Every Thursday morning, the grim human toll of the nation’s housing crisis descends on the fifth floor of Boston’s gleaming Edward W. Brooke Courthouse. That’s where tenants and landlords, sometimes hundreds at a time, shuffle in hoping to work out disputes through mediation or a trial at the Boston Housing Court. It’s also where a growing number of aggrieved tenants are showing up with eviction notices in hand because a bank foreclosed on the landlord they paid rent to for months or years at a time.

Lawyers in the “Attorney for the Day” program run by the Boston Bar Association said they encounter 15 to 20 tenants a week at Housing Court who have eviction notices from the bank that foreclosed on their landlord. The cases appeared to pick up in August once the state’s 90-day foreclosure moratorium expired, said Zoe K. Cronin, a housing attorney at Greater Boston Legal Services.

Housing attorneys described deceptive tactics by foreclosing lenders who dispatch real-estate agents to offer cash for keys to move tenants out quickly.

One lawyer said lenders prefer to file eviction cases in district court because low-income tenants are less likely to encounter pro bono attorneys who will explain their rights. In general, they described banks as poor landlords who are inept at carrying out repairs and maintaining utilities.

“It’s hurting the neighborhoods,” said attorney Maureen E. McDonagh of the WilmerHale Legal Services Center at Harvard Law School. Banks “made so much money on Boston and now they’re emptying all these buildings and leaving them abandoned. That’s being a bad corporate citizen.”

Under state law, a foreclosure is not legal grounds for eviction.

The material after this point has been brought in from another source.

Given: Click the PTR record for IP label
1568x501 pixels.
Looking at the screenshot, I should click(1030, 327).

“They have the right to stay because their tenancy survives,” said WilmerHale attorney Rafael Mares. “They (banks) have this mantra that they have to sell every property vacant. From a local level, this doesn’t make any sense. Who wants to move into a triple-decker and live on all three floors?”

Renter Edward B. Evans Jr., 48, and his landlords, Ellen and Candace Coleman, said they were not notified of eviction proceedings until a lawyer from Harvard Legal Aid Bureau stopped by their Ruthven Street home last Sunday.

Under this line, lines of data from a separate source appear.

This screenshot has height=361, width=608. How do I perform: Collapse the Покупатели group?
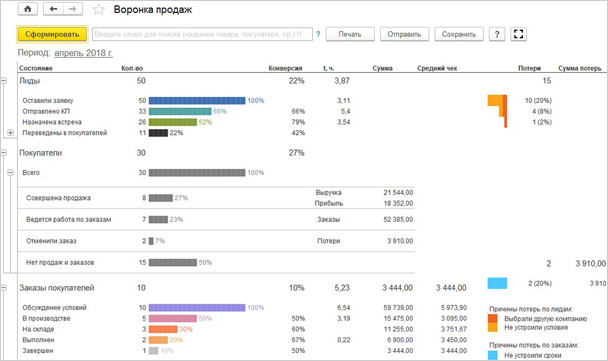3,153
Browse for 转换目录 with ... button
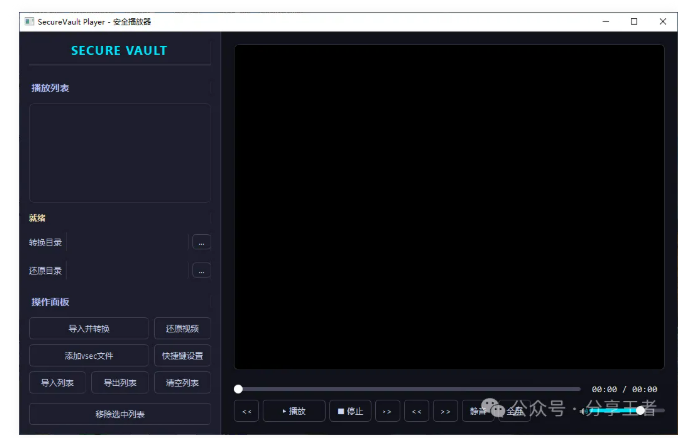This screenshot has width=678, height=438. [201, 242]
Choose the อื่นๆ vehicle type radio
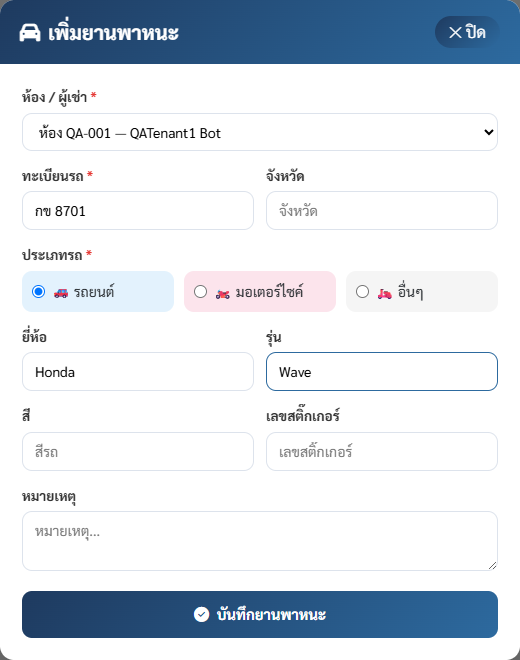The width and height of the screenshot is (520, 660). click(x=362, y=291)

Kevin M. Cuff, executive director of the Massachusetts Mortgage Bankers Association, said that in the last 30 to 60 days lenders have started to pull back on evictions as their real estate holdings fatten with foreclosures that won’t sell.

“The FDIC, IndyMac, Bank of America, Countrywide, J.P. Morgan Chase, Citi, they all have new strategies. They are getting their act in gear to say it’s a better-off business decision to figure out how to mitigate loss than it is to simply foreclose,” said Cuff.